---- EXERCISE MATERIALS
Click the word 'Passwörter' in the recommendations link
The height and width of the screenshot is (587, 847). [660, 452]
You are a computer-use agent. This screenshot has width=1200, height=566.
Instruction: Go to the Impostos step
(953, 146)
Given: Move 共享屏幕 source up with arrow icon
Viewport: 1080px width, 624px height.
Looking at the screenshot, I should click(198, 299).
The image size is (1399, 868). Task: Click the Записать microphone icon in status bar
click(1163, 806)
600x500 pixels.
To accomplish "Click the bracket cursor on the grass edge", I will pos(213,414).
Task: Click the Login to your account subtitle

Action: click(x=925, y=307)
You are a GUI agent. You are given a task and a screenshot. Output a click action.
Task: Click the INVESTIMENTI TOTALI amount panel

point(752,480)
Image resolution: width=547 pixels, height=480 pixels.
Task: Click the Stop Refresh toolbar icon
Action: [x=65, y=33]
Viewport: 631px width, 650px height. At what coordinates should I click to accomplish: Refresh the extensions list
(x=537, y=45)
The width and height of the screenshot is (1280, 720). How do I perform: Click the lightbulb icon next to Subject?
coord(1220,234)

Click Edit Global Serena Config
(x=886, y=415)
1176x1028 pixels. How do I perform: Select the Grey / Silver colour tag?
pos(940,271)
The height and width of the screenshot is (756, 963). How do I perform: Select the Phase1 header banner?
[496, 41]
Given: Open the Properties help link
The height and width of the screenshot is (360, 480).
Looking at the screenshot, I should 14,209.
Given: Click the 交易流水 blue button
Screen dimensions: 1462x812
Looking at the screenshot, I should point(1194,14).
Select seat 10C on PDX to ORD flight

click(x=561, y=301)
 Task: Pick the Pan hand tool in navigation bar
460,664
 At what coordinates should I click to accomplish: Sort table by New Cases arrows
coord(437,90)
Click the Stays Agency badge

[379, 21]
--------
THE TASK
Print everything from the line containing "1176x1028 pixels. How" down to the end of the entries, copying each line exactly.

FINISHED ANSWER
1176x1028 pixels. How do I perform: Select the Grey / Silver colour tag?
pos(940,271)
The height and width of the screenshot is (756, 963). How do I perform: Select the Phase1 header banner?
[496, 41]
Given: Open the Properties help link
The height and width of the screenshot is (360, 480).
Looking at the screenshot, I should 14,209.
Given: Click the 交易流水 blue button
Screen dimensions: 1462x812
Looking at the screenshot, I should point(1194,14).
Select seat 10C on PDX to ORD flight

click(x=561, y=301)
 Task: Pick the Pan hand tool in navigation bar
460,664
 At what coordinates should I click to accomplish: Sort table by New Cases arrows
coord(437,90)
Click the Stays Agency badge

[379, 21]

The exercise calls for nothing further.